◆ EXTRACTED MATERIAL ◆
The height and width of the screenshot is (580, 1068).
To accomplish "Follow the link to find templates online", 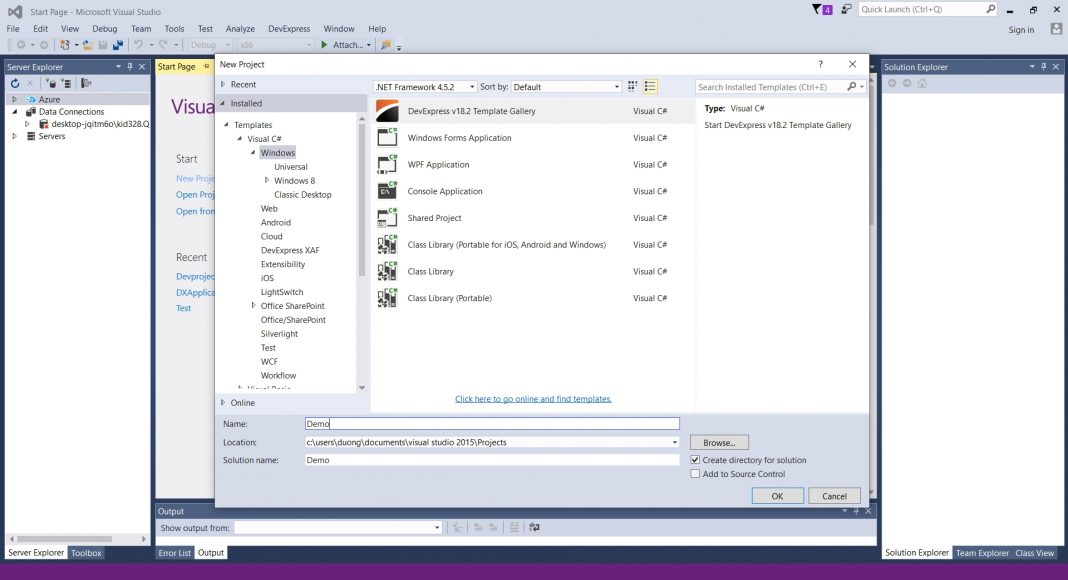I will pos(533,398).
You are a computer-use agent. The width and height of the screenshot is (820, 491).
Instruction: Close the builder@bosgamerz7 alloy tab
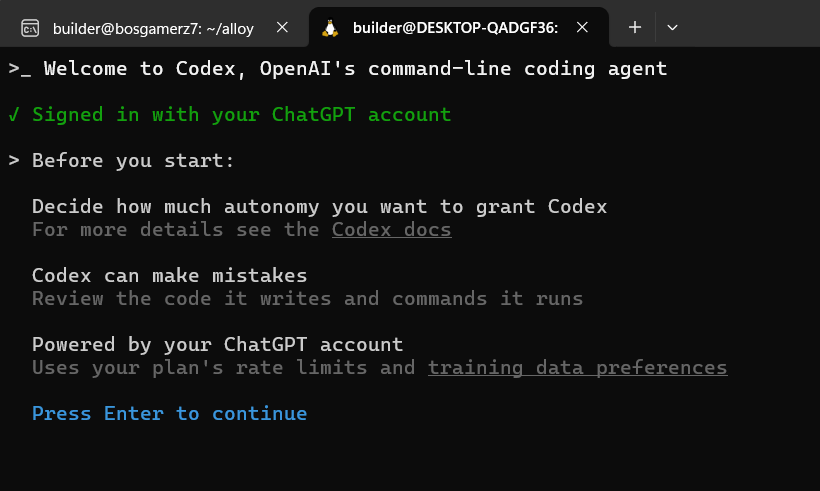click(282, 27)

◆ WORK ITEM ◆
From the line containing "You are a computer-use" down to the last line of the entries above, retype each line exactly as it stands, but skip the pictures.

◆ YOUR SOLUTION ◆
You are a computer-use agent. The width and height of the screenshot is (820, 491).
Instruction: Close the builder@bosgamerz7 alloy tab
click(282, 27)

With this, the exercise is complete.